在優化實驗條件下，考察了Cu-CDs熒光猝滅程度與DPA濃度之間的關系。由圖5A可以看出，隨著DPA濃度的增加，Cu-CDs的熒光強度逐漸減弱且光譜逐漸向綠色波長移動。DPA濃度(c)分別在5～100 nmol/L和150～400 nmol/L范圍內與Cu-CDs熒光猝滅率(IF0-IF)/IF0(y)呈線性關系，線性回歸方程分別為y=0.005 5c+0.001 6和y=0.000 5c+0.572 3，相關系數分別為r2=0.994 1和r2=0.997 6，檢出限達2.3 nmol/L(S/N=3)。如圖5B所示，當向Cu-CDs溶液中加入不同濃度的DPA時，隨著DPA濃度的增加，溶液在365 nm紫外燈下的顏色逐漸由藍色變為綠色，故該探針可進行比率測定。

2.6 實際樣品測定

選取河水、自來水、牛奶以及小牛血清為分析對象，水樣先用0.22 μm濾膜過濾，再在15 000 r/min下離心10 min除去懸浮的大顆粒雜質；牛奶經蛋白質等電點沉淀法除去蛋白，取上清液過0.22 μm濾膜；10%的小牛血清無需處理。每個樣品平行測定5次，結果如表1所示，其加標回收率為95.2%～105%，RSD為1.3%～3.8%。

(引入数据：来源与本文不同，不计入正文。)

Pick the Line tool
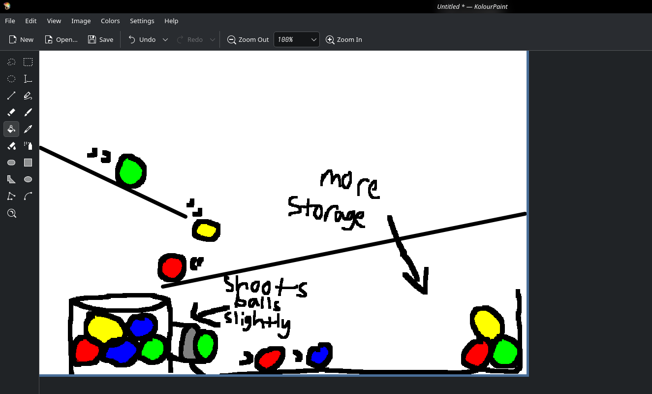This screenshot has height=394, width=652. click(x=11, y=96)
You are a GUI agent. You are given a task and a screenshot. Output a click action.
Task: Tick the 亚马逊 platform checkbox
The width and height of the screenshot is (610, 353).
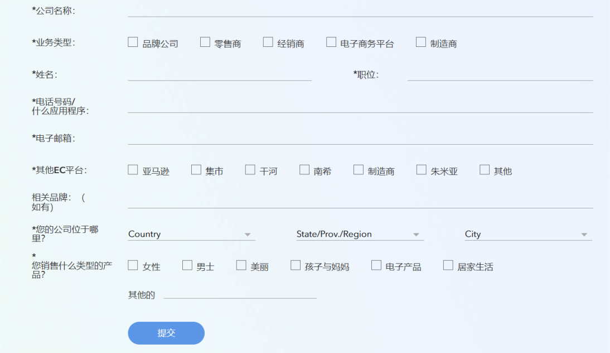133,170
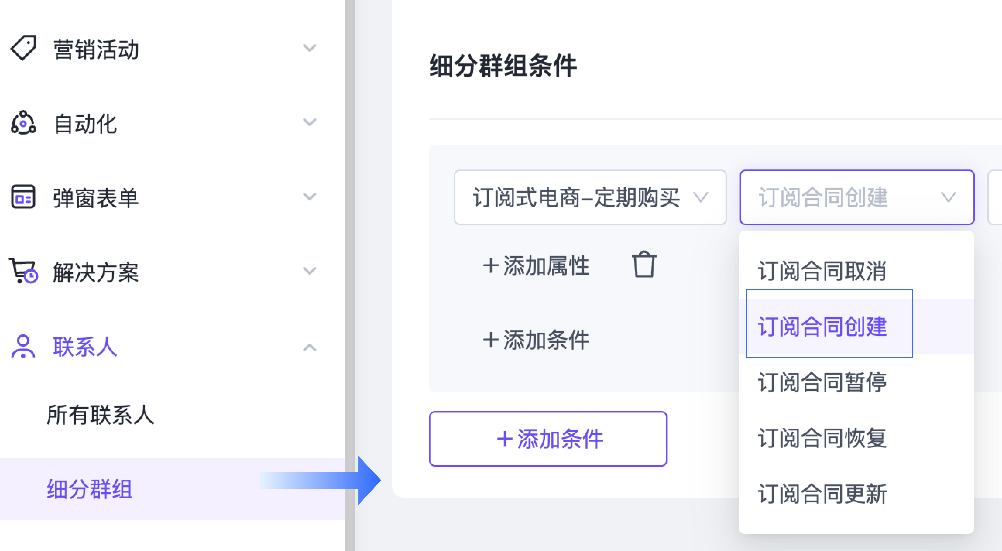Click the outlined +添加条件 button
Viewport: 1002px width, 551px height.
[548, 439]
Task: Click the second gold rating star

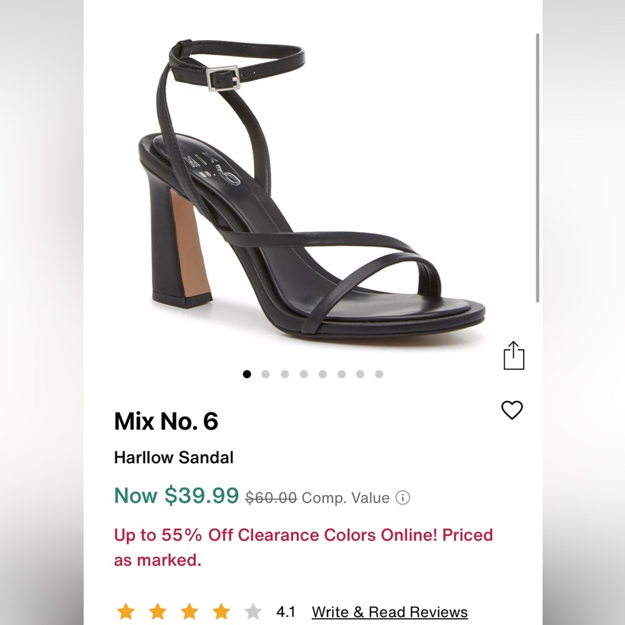Action: 158,612
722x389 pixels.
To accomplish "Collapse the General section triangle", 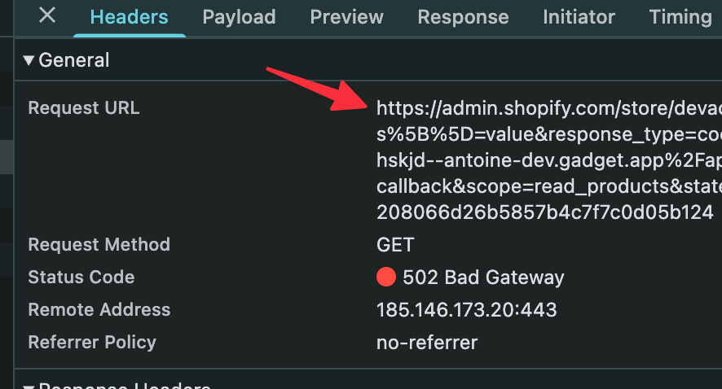I will click(29, 60).
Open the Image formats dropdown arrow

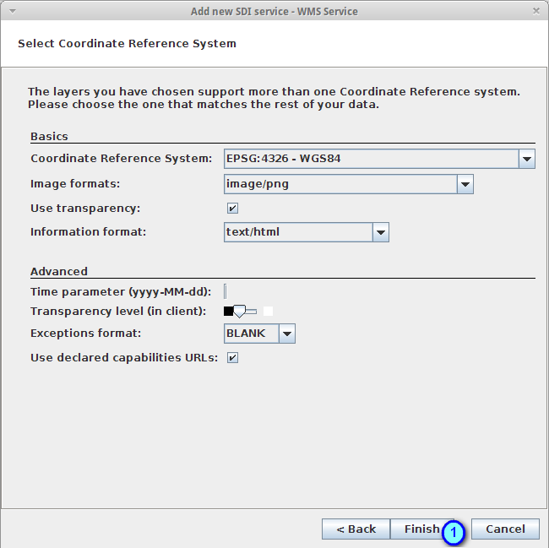465,183
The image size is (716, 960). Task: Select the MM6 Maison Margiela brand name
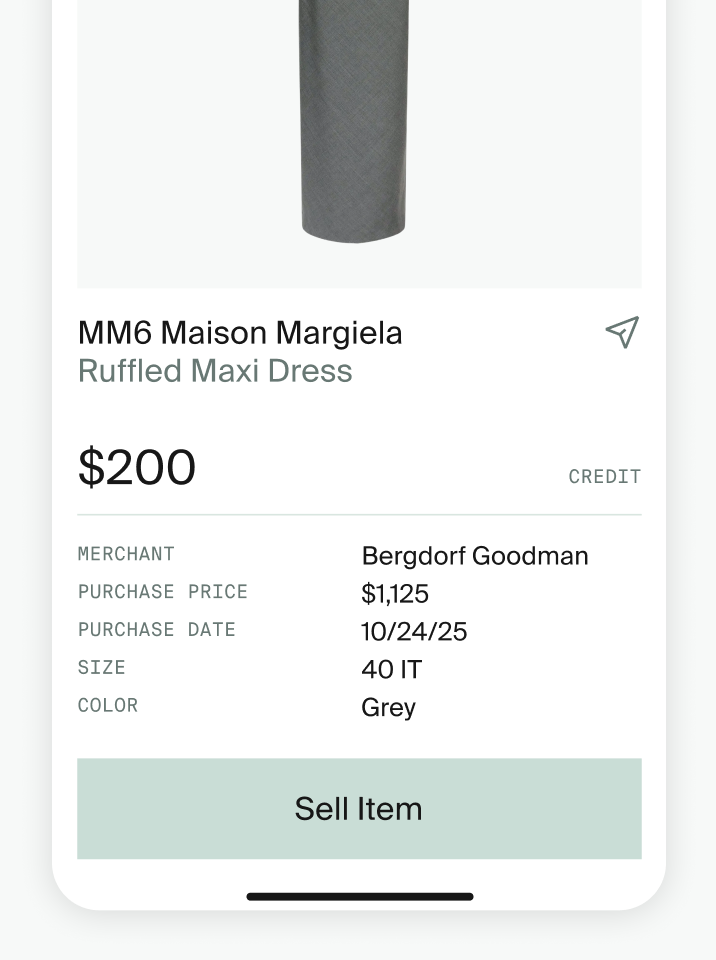240,333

表1 實際樣品中DPA含量的測定結果(n=5)Table 1 Analytical results for DPA in real samples by the proposed method(n=5)

3 結 論

本研究制備了一種高穩定性、高熒光量子產率的水溶性銅摻雜碳納米點(Cu-CDs)，基于炭疽芽孢生物標志物2,6-吡啶二甲酸(DPA)與碳納米點中Cu2+的強螯合作用對Cu-CDs的藍色熒光猝滅及熒光顏色變化，建立了銅摻雜碳納米點比率測定炭疽生物標志物的新方法。在最優條件下，方法的檢出限達到2.3 nmol/L。該分析方法專屬性強、靈敏度高、操作簡便，成本較低，具有良好的應用前景。